Gli Uditori erano tenuti a quattro momenti di preghiera al giorno (alba, mezzogiorno, tramonto, notte) e ad alcuni periodi di digiuno. Le preghiere di Uditori ed Eletti erano rivolte al Sole di giorno e alla Luna di notte.

5- L’organizzazione

La Chiesa era guidata da Mani e dai suoi successori che risiedevano a Babilonia (e successivamente a Samarcanda).

Il Capo della Chiesa era aiutato da dodici “Maestri” o “Apostoli”, e quindi da settantadue “Vescovi” o “Diaconi” e da trecentosessanta “Presbiteri” o “Intendenti”. Queste cariche erano riservate solo agli uomini.

Gli altri Eletti, e le Elette, svolgevano le funzioni di predicatori, scribi, cantori e addetti alle fondazioni pie. Gli Uditori provvedevano al sostentamento degli Eletti. Le elemosine, nella misura di un settimo o un decimo di quanto posseduto, erano il pilastro di funzionamento della Chiesa manichea.

Non vi è traccia di edifici per il culto manichei eccetto un tempio, ora buddista, sopravvissuto in Cina ma la Chiesa poteva dotarsi di monasteri nei quali gli Eletti potevano studiare ed essere preparati alla vita di missione.

6- Il culto e i riti

La principale festa dei manichei è Bema (dal greco, il “palco”, la “cattedra”, il “trono”) in ricordo della passione di Mani e dell’ascesa al cielo della sua particella di Luce.

La festa si svolgeva all’equinozio di primavera ed era preceduta da trenta giorni di digiuno e da una veglia con preghiere e canti nella notte precedente. All’alba con i primi raggi del sole, l’inno all’Aurora glorificava il ritratto di Mani posto su un trono sollevato da cinque scalini. La Cerimonia prevedeva la recitazione di preghiere, la confessione generale, la lettura del Vangelo di Mani e dell’ultima lettera scritta dal carcere Lettera del Sigillo e infine inni e canti di gioia per la trionfale ascensione.

La confessione, sia privata che pubblica, settimanale, annuale o in occasione del Bema rientrava fra gli obblighi gli Eletti e degli Uditori. Gli Eletti si confessavano tra loro, e poi confessavano gli Uditori, il lunedì.

La musica trova ampio utilizzo nelle cerimonie manichee come mezzo di elevazione e liberazione della Luce; alla musica degli

strumenti a corda e a fiato si aggiunge il canto, da semplici cantilene a canti corali.
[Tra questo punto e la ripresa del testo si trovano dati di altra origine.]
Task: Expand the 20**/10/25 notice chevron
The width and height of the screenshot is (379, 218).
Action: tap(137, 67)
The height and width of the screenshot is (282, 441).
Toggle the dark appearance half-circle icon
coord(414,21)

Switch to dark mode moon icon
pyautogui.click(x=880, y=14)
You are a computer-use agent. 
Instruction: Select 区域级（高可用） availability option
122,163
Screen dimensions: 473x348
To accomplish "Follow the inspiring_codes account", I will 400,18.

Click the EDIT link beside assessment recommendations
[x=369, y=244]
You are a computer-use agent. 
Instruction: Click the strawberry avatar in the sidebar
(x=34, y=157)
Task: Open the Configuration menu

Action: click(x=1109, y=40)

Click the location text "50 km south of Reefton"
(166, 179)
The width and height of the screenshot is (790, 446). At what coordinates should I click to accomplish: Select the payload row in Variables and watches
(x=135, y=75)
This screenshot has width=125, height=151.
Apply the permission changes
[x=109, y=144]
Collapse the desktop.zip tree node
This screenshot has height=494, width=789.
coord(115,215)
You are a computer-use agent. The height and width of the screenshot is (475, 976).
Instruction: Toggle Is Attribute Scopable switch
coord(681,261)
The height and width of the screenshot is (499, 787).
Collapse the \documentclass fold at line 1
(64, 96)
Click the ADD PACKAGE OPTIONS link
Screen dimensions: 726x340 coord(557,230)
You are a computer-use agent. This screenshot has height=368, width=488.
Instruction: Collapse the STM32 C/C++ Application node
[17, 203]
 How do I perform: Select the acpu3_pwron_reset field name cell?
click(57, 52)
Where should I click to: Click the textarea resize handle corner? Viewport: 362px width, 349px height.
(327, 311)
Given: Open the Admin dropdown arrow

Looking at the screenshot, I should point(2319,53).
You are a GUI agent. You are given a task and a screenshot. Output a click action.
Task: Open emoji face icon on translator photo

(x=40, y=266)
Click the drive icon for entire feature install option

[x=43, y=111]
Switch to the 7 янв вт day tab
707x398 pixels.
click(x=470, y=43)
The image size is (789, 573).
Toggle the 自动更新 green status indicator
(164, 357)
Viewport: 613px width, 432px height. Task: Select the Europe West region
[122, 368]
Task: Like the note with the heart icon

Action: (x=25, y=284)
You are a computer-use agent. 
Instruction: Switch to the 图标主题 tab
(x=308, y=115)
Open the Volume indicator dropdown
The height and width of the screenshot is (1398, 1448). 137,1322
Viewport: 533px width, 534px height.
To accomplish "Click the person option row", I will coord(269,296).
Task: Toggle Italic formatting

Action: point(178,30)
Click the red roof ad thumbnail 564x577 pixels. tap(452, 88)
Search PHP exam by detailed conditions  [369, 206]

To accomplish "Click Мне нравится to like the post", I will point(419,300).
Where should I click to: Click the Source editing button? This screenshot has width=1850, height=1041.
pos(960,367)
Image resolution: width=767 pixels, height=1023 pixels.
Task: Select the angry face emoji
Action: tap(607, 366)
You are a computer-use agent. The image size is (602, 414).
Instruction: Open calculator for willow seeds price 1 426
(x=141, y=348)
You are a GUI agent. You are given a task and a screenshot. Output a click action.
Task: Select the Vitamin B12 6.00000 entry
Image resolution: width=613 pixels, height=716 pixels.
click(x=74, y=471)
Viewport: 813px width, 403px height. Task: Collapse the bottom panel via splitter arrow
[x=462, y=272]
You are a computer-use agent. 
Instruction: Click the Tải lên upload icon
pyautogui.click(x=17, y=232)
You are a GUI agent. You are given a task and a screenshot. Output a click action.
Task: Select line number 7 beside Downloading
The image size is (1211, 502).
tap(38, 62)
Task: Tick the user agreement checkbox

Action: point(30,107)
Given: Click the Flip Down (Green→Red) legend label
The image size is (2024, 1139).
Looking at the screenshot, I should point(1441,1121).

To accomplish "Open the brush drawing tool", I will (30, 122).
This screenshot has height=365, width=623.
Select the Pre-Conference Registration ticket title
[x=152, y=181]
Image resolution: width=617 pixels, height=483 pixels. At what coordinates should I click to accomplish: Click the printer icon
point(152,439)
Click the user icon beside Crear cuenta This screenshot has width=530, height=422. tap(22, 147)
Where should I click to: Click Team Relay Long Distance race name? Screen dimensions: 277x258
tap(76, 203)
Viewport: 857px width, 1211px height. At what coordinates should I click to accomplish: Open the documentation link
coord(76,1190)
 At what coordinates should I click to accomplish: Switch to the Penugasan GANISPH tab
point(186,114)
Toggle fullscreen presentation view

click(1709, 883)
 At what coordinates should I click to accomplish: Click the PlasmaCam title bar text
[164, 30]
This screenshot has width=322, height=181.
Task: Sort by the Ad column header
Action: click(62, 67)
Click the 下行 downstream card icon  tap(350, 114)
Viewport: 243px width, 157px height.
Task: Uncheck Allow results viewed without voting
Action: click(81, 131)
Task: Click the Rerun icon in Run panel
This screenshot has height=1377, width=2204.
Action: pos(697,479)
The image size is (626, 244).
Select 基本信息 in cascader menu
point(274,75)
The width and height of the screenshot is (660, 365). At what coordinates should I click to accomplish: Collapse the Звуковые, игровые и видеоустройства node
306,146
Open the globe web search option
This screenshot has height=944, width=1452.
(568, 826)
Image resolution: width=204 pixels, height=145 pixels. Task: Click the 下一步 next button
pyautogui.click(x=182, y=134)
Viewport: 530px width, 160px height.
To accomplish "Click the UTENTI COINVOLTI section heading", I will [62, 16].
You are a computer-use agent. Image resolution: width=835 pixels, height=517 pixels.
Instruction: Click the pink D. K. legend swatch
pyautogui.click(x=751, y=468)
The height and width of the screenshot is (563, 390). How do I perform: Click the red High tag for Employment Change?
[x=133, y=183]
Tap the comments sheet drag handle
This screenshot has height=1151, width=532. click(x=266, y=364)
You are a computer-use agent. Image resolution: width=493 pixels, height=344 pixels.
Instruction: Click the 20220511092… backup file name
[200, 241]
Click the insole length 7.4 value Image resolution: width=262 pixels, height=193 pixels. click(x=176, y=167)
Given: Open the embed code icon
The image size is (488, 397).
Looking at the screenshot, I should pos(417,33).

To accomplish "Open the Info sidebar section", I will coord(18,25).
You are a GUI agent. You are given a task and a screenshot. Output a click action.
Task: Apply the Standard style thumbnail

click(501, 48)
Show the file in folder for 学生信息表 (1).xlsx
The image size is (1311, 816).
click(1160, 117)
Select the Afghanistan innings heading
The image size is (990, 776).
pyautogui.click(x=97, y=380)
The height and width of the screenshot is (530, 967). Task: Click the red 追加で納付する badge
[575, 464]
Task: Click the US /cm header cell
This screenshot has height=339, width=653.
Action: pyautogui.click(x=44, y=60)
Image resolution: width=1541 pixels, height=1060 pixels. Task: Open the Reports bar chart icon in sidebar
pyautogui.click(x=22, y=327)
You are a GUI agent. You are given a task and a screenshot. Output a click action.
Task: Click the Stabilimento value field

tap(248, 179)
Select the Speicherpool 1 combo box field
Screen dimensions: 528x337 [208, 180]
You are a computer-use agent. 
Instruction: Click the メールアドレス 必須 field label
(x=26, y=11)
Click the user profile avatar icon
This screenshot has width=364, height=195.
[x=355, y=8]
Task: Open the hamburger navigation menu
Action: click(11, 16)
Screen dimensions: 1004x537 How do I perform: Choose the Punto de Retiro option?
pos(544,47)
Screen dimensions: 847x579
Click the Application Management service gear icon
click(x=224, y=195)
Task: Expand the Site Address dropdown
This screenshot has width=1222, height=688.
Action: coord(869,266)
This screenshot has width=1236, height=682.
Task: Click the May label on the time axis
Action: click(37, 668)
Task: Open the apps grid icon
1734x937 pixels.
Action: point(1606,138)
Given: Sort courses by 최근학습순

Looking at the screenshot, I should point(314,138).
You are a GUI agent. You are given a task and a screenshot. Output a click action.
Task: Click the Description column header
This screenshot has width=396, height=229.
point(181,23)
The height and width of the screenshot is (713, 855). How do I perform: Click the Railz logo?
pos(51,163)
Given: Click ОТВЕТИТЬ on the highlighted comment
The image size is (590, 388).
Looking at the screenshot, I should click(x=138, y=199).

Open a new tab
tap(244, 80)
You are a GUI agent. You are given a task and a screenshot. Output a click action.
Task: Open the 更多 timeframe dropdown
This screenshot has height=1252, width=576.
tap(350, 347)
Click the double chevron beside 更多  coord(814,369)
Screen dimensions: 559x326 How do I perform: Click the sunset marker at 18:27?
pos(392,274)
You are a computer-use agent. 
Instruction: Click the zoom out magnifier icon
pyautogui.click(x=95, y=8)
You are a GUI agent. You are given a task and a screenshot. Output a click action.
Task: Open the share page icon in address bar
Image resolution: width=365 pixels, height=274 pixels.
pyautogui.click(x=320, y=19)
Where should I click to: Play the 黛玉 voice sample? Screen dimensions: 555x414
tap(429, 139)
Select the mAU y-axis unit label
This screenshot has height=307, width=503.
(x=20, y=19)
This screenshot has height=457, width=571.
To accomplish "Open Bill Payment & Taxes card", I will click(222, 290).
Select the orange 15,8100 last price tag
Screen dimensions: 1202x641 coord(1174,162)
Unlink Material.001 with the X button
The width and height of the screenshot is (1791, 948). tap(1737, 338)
Numerosi gesti rituali usati dai manichei come la stretta delle mani destre, il bacio della pace, la prosternazione e la genuflessione e l’imposizione delle mani sono presenti anche in altre tradizioni religiose.

7- luci e ombre
Comunque centrale all’insegnamento di Mani è la lotta epica tra i regni della Luce e dell’Oscurità, un pauroso racconto di avidità, lussuria e cannibalismo.
Credenze manichee trovano inoltre corrispondenza in testi apocrifi di ispirazione gnostica: ad esempio la credenza manichea che Cristo sia stato crocifisso in ogni roccia ed ogni albero trova una corrispondenza nel Vangelo di Tommaso, la Croce di Luce dei manichei viene discussa negli Atti di Giovanni. Mani conosceva inoltre l’Inno della Perla incluso negli Atti di Tommaso.